Manifesto do 22º Congresso Brasileiro de Arquitetos

  • (IN) SUSTENTÁVEIS modos de viver

Vivemos um tempo de exaustão.

Os modos de viver que moldaram as cidades, os territórios e as relações sociais revelam seus limites diante do colapso ambiental, do aprofundamento das desigualdades e da fragilização das instituições democráticas. As cidades concentram as contradições do nosso tempo: produzem riqueza e exclusão, inovação e precariedade, encontro e conflito.

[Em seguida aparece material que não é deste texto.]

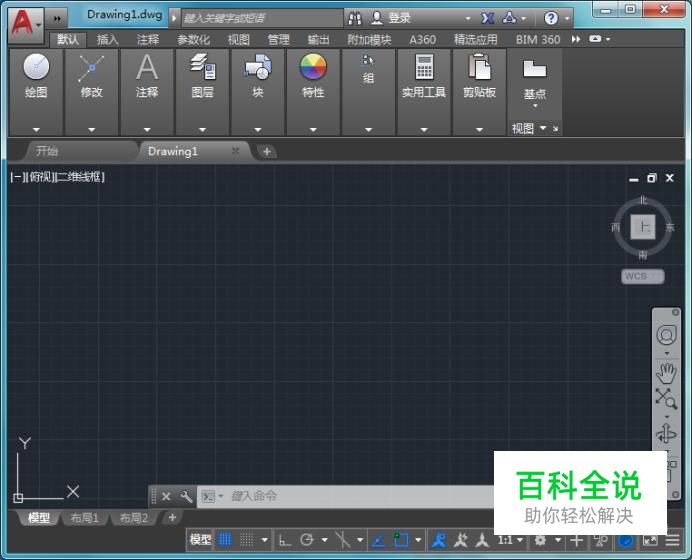This screenshot has width=692, height=560.
Task: Toggle ortho mode in status bar
Action: [285, 540]
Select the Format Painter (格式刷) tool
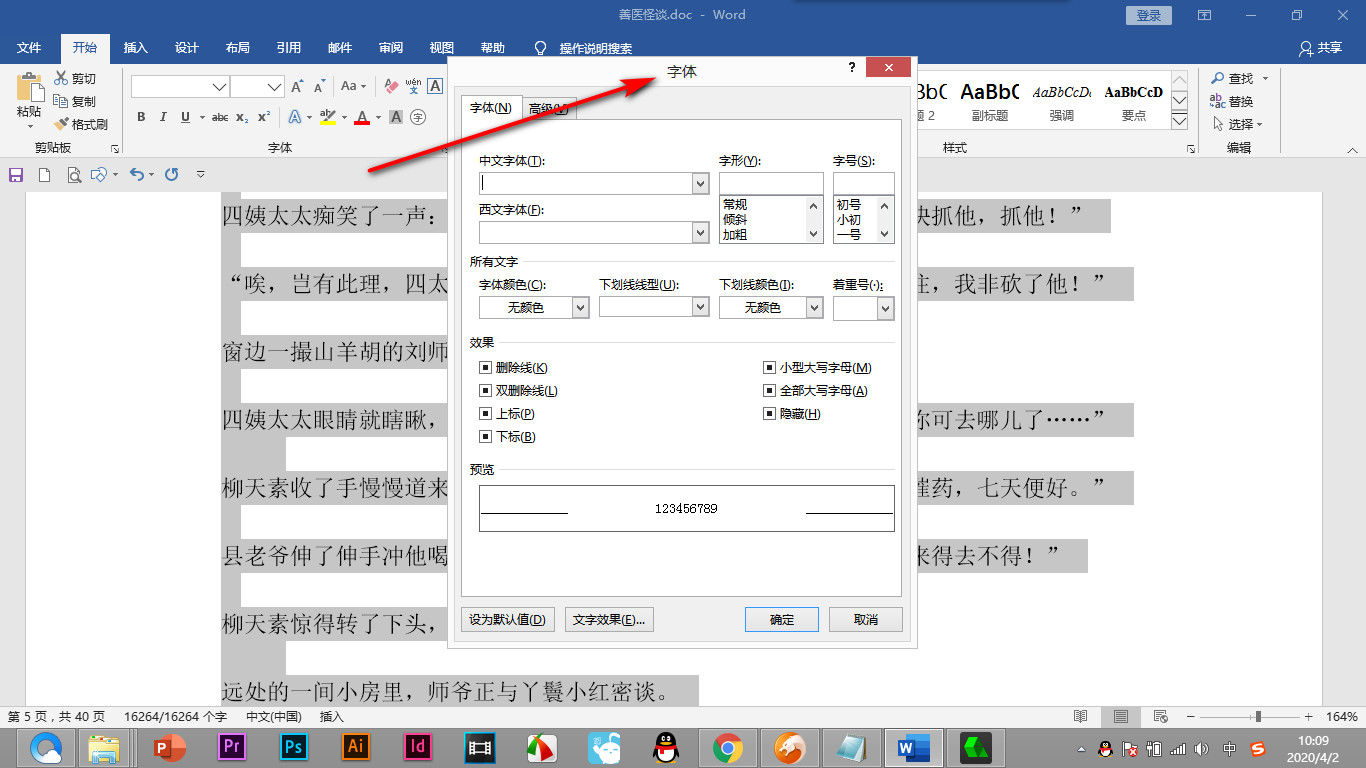 (x=80, y=124)
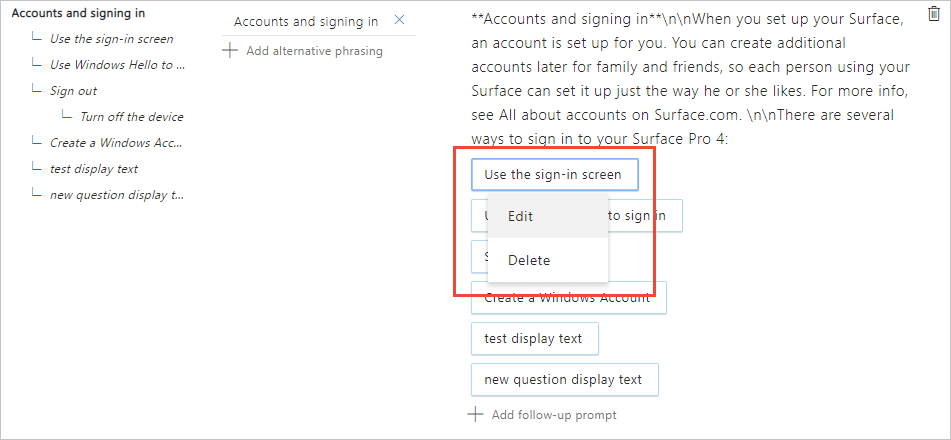Screen dimensions: 951x440
Task: Click the question phrasing 'Accounts and signing in' field
Action: point(305,22)
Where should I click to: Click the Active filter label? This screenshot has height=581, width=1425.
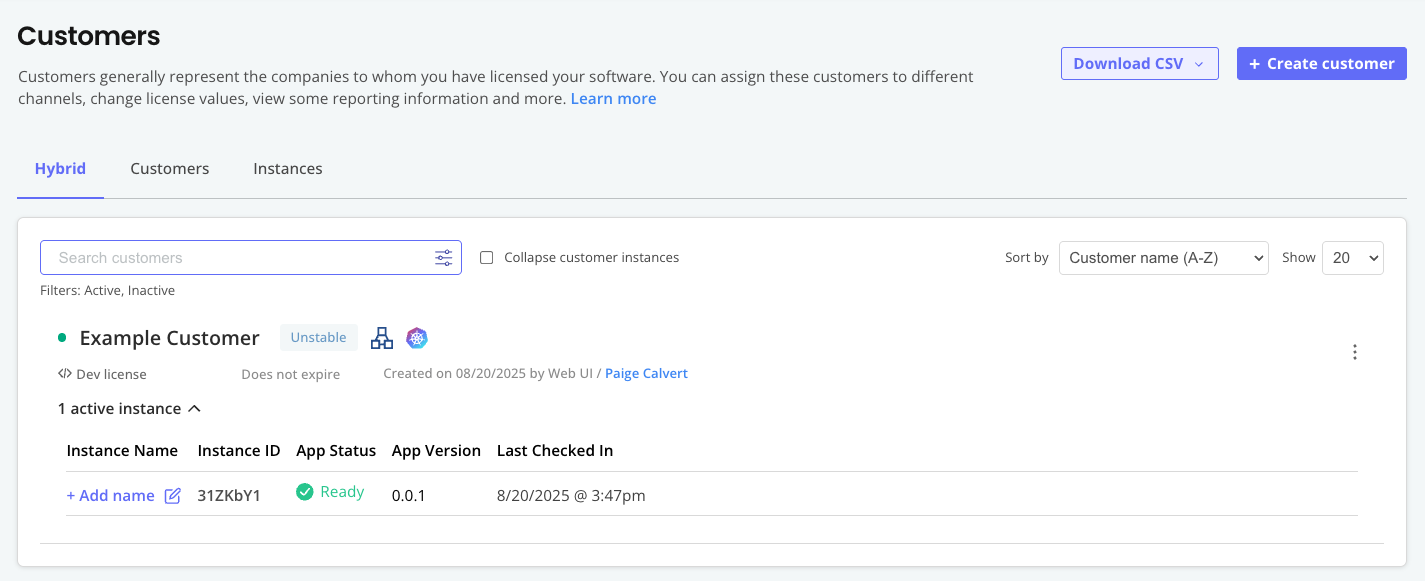coord(100,290)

Ao assumir o tema (IN) SUSTENTÁVEIS modos de viver, o 22º Congresso Brasileiro de Arquitetos propõe uma tomada de posição. O prefixo (IN) explicita a fratura: evidencia práticas que se mantêm à custa da degradação dos territórios, da negação de direitos e da naturalização das injustiças sociais. Nomear essa condição é um gesto crítico, necessário e político.

A arquitetura e o urbanismo não são neutros. Produzem espaço, organizam a vida cotidiana e participam ativamente da construção, ou da contestação, das desigualdades. Reconhecer essa condição implica assumir responsabilidades. Implica compreender o projeto, o planejamento e a construção como campos de disputa, atravessados por escolhas éticas, sociais, culturais e ambientais.

Sustentabilidade, aqui, não se restringe ao desempenho técnico nem à incorporação isolada de soluções ambientais. Trata-se de repensar, de forma integrada, os modos de projetar, planejar, construir, educar, preservar e integrar. Trata-se de enfrentar as assimetrias regionais, reconhecer saberes diversos, valorizar a cultura e afirmar o direito à cidade como princípio estruturante.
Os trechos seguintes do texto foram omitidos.